Why Gradient Accumulation Isn’t Always Equivalent to Large‑Batch Training for LLMs

Background

When training large language models (LLMs) on GPUs with limited memory, gradient accumulation is used to simulate a larger batch size. Gradients from several mini‑batches are summed, averaged, and the model weights are updated only once.

Observed Issue

Many open‑source libraries (including HuggingFace’s) implement gradient accumulation by summing the per‑token cross‑entropy loss for each mini‑batch and then averaging the summed loss over the accumulation steps. This procedure does **not** scale the denominator (the count of non‑padding tokens) correctly, causing short output sequences to be overweighted and long sequences to be underweighted. The bug leads to a noticeable degradation in fine‑tuning accuracy.

Mathematical Explanation

For a full batch the cross‑entropy loss is - (1 / N) * Σ_{i=1}^{N} log p_i where N is the total number of valid (non‑ignored) tokens in the batch.

With gradient accumulation over K steps, the buggy implementation computes

L_acc = (1 / K) * Σ_{k=1}^{K} ( Σ_{i∈batch_k} loss_i / n_k )

Here n_k is the number of valid tokens in mini‑batch k. Because the outer division by K does not account for the varying n_k, the effective denominator becomes K * (average n_k) instead of the true total Σ n_k.

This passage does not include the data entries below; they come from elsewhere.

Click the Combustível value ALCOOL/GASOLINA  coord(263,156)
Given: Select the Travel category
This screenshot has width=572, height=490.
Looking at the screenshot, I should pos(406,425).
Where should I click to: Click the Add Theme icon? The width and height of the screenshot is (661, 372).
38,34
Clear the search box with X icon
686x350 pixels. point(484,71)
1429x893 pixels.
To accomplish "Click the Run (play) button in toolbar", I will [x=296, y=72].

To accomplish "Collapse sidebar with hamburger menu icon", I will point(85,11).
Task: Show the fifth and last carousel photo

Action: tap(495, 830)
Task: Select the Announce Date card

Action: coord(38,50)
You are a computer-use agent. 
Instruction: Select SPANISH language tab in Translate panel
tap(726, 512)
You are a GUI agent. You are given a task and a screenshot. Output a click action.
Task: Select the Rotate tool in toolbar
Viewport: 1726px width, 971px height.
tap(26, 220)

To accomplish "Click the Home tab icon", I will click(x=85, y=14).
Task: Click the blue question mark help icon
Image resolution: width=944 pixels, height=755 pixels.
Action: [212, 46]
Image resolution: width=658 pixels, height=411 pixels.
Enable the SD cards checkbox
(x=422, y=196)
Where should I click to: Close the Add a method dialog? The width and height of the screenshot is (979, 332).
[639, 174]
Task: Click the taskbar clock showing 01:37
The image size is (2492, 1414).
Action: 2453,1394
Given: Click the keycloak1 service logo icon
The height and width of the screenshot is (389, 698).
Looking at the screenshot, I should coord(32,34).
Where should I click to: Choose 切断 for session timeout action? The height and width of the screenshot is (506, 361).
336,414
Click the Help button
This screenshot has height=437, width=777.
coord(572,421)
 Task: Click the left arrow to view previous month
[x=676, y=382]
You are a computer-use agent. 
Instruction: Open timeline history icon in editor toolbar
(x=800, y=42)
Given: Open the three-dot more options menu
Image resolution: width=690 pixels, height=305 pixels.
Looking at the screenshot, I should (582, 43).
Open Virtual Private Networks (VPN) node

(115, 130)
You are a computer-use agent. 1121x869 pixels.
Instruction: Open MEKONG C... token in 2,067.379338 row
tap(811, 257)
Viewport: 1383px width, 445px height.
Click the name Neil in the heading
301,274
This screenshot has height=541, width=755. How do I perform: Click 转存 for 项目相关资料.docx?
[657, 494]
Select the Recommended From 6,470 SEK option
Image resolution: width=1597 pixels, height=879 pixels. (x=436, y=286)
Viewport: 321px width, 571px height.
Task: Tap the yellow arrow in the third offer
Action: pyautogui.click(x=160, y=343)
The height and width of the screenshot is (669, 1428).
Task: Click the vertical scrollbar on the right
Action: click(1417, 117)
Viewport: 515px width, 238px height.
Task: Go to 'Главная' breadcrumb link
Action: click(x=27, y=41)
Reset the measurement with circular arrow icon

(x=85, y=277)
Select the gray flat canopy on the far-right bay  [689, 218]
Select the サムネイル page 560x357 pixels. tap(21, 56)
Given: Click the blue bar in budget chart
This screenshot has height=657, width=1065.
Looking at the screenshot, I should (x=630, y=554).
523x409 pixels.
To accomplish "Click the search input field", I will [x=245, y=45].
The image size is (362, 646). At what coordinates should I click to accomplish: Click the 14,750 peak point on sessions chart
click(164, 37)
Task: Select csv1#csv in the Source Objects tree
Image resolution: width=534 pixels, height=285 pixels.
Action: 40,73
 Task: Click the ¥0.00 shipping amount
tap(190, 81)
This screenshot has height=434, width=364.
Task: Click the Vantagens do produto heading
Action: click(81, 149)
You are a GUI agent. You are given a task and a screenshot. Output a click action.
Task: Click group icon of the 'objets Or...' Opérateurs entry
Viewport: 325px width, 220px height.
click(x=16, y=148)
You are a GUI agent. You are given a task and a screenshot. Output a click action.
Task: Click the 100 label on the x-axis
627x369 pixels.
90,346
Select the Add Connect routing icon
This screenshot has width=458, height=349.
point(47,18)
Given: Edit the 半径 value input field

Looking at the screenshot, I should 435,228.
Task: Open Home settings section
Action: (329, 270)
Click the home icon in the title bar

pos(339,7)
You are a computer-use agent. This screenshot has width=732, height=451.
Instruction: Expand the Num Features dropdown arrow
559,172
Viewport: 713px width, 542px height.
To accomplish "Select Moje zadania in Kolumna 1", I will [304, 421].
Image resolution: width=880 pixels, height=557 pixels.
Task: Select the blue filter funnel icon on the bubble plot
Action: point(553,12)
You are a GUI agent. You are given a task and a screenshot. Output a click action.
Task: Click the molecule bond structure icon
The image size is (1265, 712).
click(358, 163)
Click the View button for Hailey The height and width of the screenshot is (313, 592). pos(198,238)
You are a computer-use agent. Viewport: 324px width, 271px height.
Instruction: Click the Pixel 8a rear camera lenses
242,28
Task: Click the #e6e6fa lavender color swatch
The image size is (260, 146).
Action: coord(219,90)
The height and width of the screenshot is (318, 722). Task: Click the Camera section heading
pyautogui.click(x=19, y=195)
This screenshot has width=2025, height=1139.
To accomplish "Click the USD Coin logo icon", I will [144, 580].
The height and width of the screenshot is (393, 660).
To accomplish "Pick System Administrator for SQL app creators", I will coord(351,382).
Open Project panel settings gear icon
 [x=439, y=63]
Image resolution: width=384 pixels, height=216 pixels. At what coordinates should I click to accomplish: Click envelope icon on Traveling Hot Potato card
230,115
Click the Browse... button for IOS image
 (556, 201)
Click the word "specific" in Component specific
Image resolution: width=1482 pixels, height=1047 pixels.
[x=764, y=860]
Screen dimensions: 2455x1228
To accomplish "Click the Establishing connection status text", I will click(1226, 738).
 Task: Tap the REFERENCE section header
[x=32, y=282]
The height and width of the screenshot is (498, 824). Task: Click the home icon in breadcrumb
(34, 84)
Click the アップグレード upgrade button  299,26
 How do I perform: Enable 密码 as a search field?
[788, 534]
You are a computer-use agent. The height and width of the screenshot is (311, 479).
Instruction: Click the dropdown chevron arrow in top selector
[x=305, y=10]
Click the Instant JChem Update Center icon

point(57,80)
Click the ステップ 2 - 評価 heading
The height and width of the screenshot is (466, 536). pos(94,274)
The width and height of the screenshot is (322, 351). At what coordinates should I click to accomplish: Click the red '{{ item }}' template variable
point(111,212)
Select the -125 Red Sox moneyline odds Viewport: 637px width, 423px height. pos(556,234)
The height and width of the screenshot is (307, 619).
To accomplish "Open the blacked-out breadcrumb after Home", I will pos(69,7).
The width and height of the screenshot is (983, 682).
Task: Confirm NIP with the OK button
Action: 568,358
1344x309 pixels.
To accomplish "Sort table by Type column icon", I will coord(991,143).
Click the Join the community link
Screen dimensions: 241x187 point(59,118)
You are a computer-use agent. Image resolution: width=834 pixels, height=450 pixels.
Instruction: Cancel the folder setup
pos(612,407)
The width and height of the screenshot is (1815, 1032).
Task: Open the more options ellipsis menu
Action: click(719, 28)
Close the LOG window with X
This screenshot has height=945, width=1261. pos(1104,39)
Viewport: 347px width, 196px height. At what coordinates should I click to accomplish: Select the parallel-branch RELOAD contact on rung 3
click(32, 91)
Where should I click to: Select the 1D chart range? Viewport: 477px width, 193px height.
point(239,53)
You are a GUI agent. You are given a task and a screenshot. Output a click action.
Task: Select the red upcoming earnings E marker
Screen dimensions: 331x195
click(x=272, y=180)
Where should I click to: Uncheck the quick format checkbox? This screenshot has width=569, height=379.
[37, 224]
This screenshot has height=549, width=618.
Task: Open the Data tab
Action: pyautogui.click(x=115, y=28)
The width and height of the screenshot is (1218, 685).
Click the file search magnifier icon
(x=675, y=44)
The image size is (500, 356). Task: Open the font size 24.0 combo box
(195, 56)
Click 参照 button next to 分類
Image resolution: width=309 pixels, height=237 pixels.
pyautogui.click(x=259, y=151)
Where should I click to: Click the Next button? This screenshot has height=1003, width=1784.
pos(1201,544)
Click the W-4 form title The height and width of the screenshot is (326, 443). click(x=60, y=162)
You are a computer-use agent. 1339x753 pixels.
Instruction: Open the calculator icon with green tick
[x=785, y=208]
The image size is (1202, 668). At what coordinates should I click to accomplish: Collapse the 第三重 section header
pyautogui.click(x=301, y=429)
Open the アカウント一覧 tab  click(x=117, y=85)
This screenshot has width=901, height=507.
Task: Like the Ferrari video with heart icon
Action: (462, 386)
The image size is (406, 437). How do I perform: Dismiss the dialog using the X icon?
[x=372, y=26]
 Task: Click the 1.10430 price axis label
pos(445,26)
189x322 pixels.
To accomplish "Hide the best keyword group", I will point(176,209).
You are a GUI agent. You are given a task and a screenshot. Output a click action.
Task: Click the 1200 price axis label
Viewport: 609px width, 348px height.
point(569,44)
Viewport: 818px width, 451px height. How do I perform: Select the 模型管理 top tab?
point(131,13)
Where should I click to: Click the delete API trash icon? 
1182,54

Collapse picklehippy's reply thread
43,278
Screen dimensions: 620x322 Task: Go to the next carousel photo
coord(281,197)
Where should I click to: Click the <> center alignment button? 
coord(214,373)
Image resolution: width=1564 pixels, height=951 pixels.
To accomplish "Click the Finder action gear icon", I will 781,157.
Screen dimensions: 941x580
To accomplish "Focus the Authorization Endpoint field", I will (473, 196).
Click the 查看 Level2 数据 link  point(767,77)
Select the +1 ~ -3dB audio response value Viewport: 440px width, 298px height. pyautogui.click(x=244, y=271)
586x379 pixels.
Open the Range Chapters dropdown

When average sequence lengths differ (e.g., m₁ = 10 and m₂ = 1000), the loss contributed by long sequences is compressed while that of short sequences is inflated, breaking the equivalence with true large‑batch training.

Correct Fix

The denominator must be the total number of valid tokens across all accumulation steps:

L_correct = - (1 / Σ_{k=1}^{K} n_k) * Σ_{k=1}^{K} Σ_{i∈batch_k} log p_i

Implementation‑wise, each mini‑batch should return both the summed loss and its token count; the trainer aggregates the sums and divides **once** after the K accumulation steps.

Empirical Validation

Experiments show that after applying the corrected scaling, loss curves from gradient‑accumulated training match those from a true large‑batch run, confirming that the denominator bug was the root cause.

Practical Recommendations

Verify whether your training pipeline uses the buggy loss aggregation (see GitHub issue https://github.com/huggingface/trl/issues/2175).

Until the libraries are patched, either avoid gradient accumulation or upgrade to a version that implements the corrected loss computation.

If you write a custom trainer, ensure the loss denominator is accumulated across steps as shown above.